A estrutura vai “possibilitar a todos na Terra, através de Santa Maria, chegar ao Sol e isso é crítico para percebermos as alterações do clima nas próximas décadas”, adiantou hoje Manuel Heitor, na inauguração da antena que permite a recolha de dados científicos.

“Isso vai ser feito a partir desta antena, com uma operação aqui, em Santa Maria, onde 14 marienses trabalham hoje. Atraímos aqui pessoas de todo o mundo para virem a Santa Maria trabalhar nesta antena, e temos a total confiança da Agência Espacial Europeia para a integrar na rede mundial de antenas”, prosseguiu o responsável pela tutela.

O investimento de 2,7 milhões de euros, dos quais 2,5 milhões de euros canalizados através de uma contribuição portuguesa para a Agência Espacial Europeia (ESA, na sigla inglesa) e de fundos regionais, “é crítica para ampliar o teleporto e trazer mais atividades para Santa Maria”, considerou o governante.

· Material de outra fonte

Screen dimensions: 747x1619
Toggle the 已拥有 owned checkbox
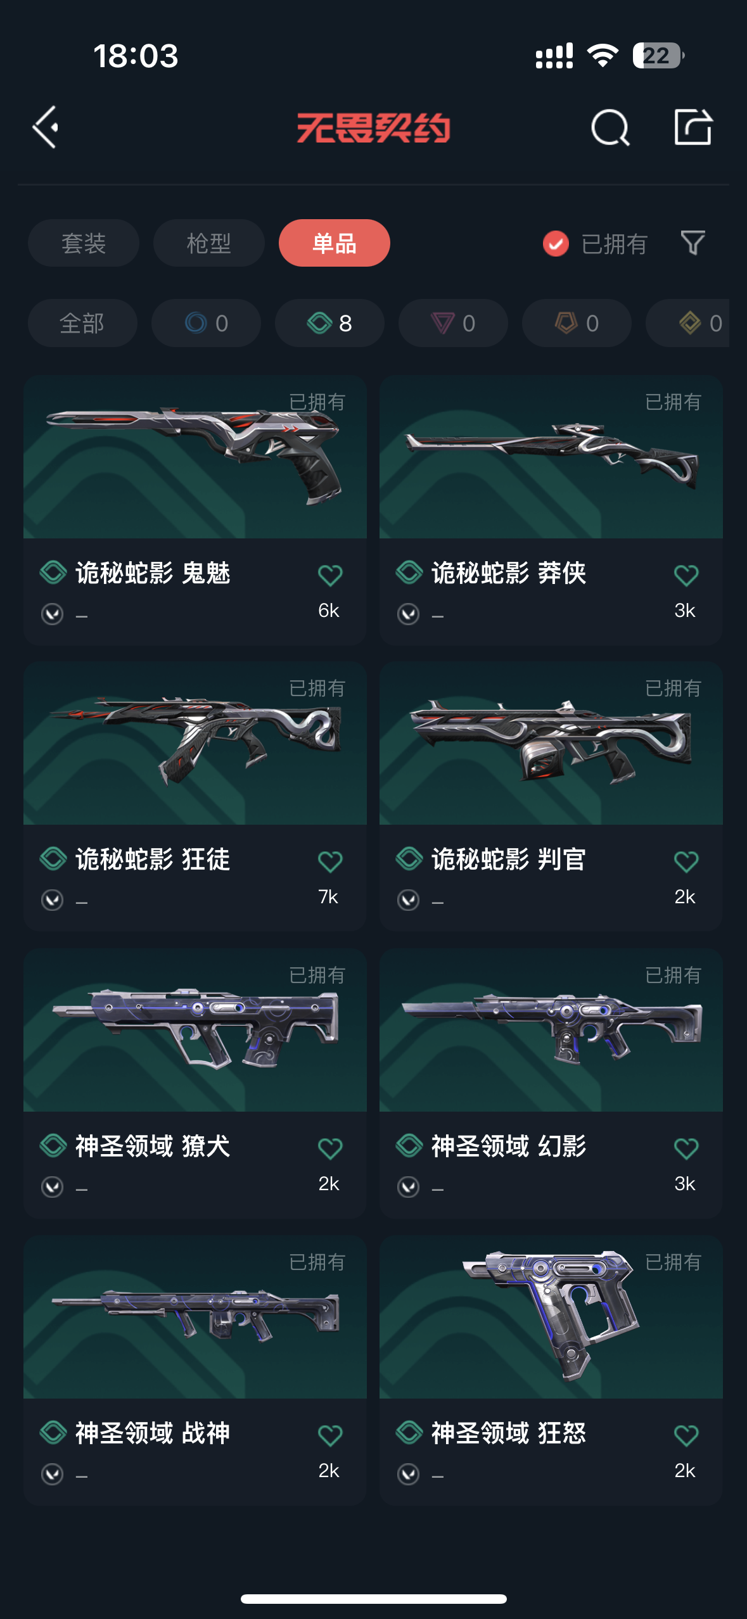(x=556, y=244)
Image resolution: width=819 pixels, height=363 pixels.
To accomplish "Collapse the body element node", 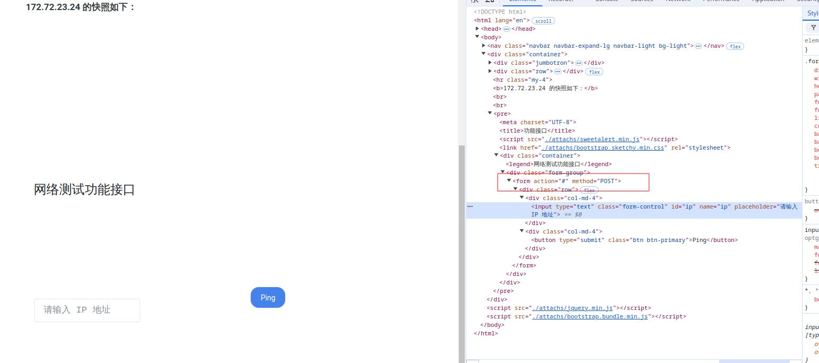I will pos(477,37).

Com a abertura do concurso de concessão da estrutura situada no Monte das Flores, o responsável pela pasta da Ciência espera, “sobretudo, criar mais emprego”.

Manuel Heitor destacou ainda que se pretende criar um “ecossistema de atividades” naquela ilha do grupo oriental açoriano.

Para além da criação do Porto Espacial, está a ser estudado o uso das instalações do Polígono para testes de motores e a utilização do aeroporto para um vaivém europeu.

O ministro visitou hoje a ilha de Santa Maria, acompanhado pelo presidente do Governo Regional dos Açores e por uma comitiva da agência espacial portuguesa Portugal Space.

Para José Manuel Bolieiro, aquela infraestrutura representa a “união de objetivos para valorizar o território e as oportunidades do futuro no diz respeito a investigação, inovação e aplicação da ciência”.